- Description of the task
Print the records below exactly, with no pictures.
[Start of section]
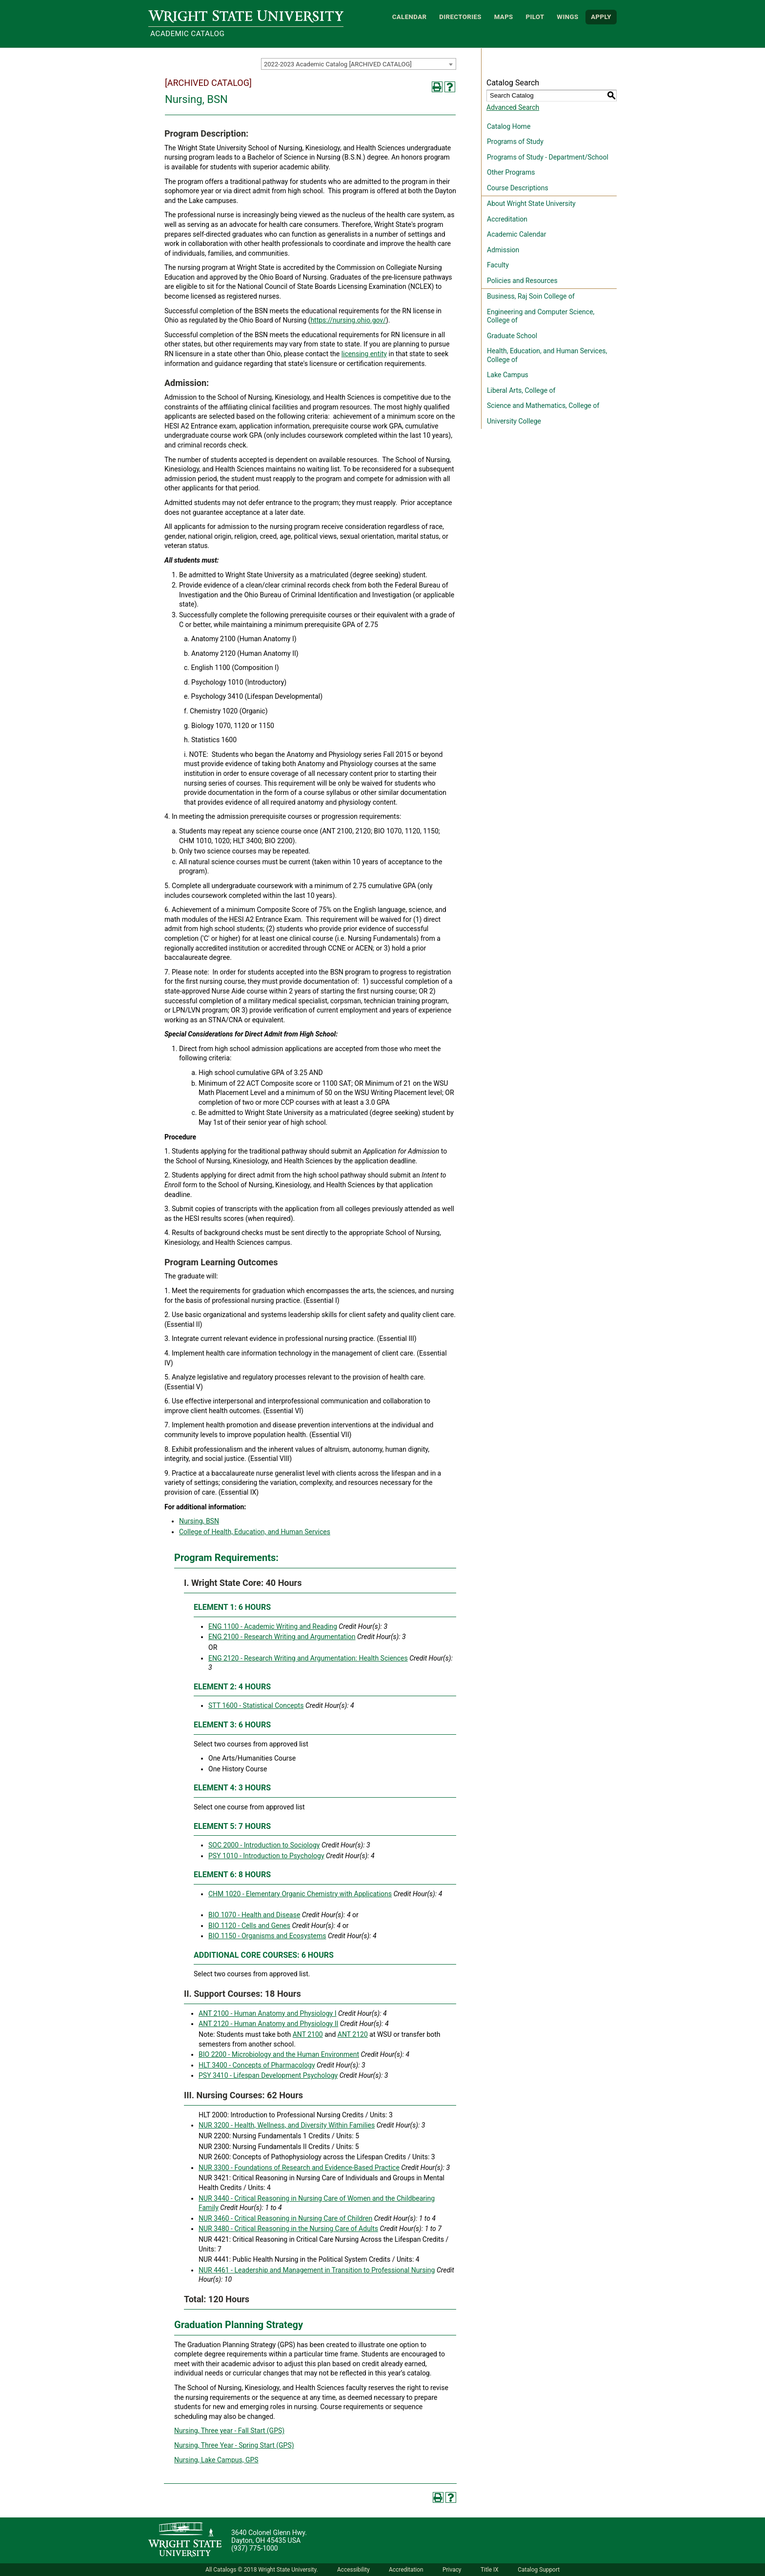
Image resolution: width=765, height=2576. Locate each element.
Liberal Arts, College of (521, 390)
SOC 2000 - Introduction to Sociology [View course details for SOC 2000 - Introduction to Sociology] (264, 1845)
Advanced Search (512, 107)
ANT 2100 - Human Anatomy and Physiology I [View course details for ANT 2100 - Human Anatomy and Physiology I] (268, 2013)
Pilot (534, 16)
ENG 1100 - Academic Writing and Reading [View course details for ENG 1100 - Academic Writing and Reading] (272, 1626)
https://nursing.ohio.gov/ (348, 320)
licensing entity (364, 354)
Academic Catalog (187, 33)
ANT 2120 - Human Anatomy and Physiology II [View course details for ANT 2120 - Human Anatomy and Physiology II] (268, 2024)
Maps (503, 16)
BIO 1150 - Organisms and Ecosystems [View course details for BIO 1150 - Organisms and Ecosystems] (267, 1936)
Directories (460, 16)
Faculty (498, 265)
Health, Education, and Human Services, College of (547, 355)
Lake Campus (507, 375)
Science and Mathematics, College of (543, 405)
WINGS (567, 16)
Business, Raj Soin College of (531, 296)
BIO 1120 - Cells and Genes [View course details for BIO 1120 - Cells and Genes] (249, 1925)
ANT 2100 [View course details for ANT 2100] (308, 2034)
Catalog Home (508, 126)
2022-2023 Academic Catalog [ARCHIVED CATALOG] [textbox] (338, 64)
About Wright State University (531, 203)
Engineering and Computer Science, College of (540, 316)
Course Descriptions (517, 188)
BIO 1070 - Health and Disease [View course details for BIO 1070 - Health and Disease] (254, 1915)
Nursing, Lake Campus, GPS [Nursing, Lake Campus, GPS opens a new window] (216, 2460)
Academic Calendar (516, 234)
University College (514, 421)
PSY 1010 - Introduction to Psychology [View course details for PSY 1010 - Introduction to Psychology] (266, 1856)
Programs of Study (515, 141)
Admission (503, 250)
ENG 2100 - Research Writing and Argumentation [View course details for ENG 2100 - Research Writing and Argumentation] (282, 1637)
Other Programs (511, 172)
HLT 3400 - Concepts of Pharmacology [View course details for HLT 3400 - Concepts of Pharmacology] (257, 2065)
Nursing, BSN (199, 1521)
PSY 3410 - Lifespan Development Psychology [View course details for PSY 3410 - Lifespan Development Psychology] (268, 2075)
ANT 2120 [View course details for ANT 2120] (353, 2034)
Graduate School (512, 336)
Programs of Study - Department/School (547, 157)
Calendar (409, 16)
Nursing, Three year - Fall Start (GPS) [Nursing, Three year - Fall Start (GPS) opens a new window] (229, 2430)
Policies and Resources (522, 280)
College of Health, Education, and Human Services (254, 1532)
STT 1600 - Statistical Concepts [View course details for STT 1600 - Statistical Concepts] (255, 1705)
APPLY (601, 16)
[End of section]
- Task solution
Image resolution: width=765, height=2576. Locate each element.
Liberal Arts, College of (521, 390)
SOC 2000 - Introduction to Sociology [View course details for SOC 2000 - Introduction to Sociology] (264, 1845)
Advanced Search (512, 107)
ANT 2100 - Human Anatomy and Physiology I [View course details for ANT 2100 - Human Anatomy and Physiology I] (268, 2013)
Pilot (534, 16)
ENG 1100 - Academic Writing and Reading [View course details for ENG 1100 - Academic Writing and Reading] (272, 1626)
https://nursing.ohio.gov/ (348, 320)
licensing entity (364, 354)
Academic Catalog (187, 33)
ANT 2120 - Human Anatomy and Physiology II [View course details for ANT 2120 - Human Anatomy and Physiology II] (268, 2024)
Maps (503, 16)
BIO 1150 - Organisms and Ecosystems [View course details for BIO 1150 - Organisms and Ecosystems] (267, 1936)
Directories (460, 16)
Faculty (498, 265)
Health, Education, and Human Services, College of (547, 355)
Lake Campus (507, 375)
Science and Mathematics, College of (543, 405)
WINGS (567, 16)
Business, Raj Soin College of (531, 296)
BIO 1120 - Cells and Genes [View course details for BIO 1120 - Cells and Genes] (249, 1925)
ANT 2100 [View course details for ANT 2100] (308, 2034)
Catalog Home (508, 126)
2022-2023 Academic Catalog [ARCHIVED CATALOG] [textbox] (338, 64)
About Wright State University (531, 203)
Engineering and Computer Science, College of (540, 316)
Course Descriptions (517, 188)
BIO 1070 - Health and Disease [View course details for BIO 1070 - Health and Disease] (254, 1915)
Nursing, Lake Campus, GPS [Nursing, Lake Campus, GPS opens a new window] (216, 2460)
Academic Calendar (516, 234)
University College (514, 421)
PSY 1010 - Introduction to Psychology [View course details for PSY 1010 - Introduction to Psychology] (266, 1856)
Programs of Study (515, 141)
Admission (503, 250)
ENG 2100 - Research Writing and Argumentation [View course details for ENG 2100 - Research Writing and Argumentation] (282, 1637)
Other Programs (511, 172)
HLT 3400 - Concepts of Pharmacology [View course details for HLT 3400 - Concepts of Pharmacology] (257, 2065)
Nursing, BSN (199, 1521)
PSY 3410 - Lifespan Development Psychology [View course details for PSY 3410 - Lifespan Development Psychology] (268, 2075)
ANT 2120 [View course details for ANT 2120] (353, 2034)
Graduate School (512, 336)
Programs of Study - Department/School (547, 157)
Calendar (409, 16)
Nursing, Three year - Fall Start (GPS) [Nursing, Three year - Fall Start (GPS) opens a new window] (229, 2430)
Policies and Resources (522, 280)
College of Health, Education, and Human Services (254, 1532)
STT 1600 - Statistical Concepts [View course details for STT 1600 - Statistical Concepts] (255, 1705)
APPLY (601, 16)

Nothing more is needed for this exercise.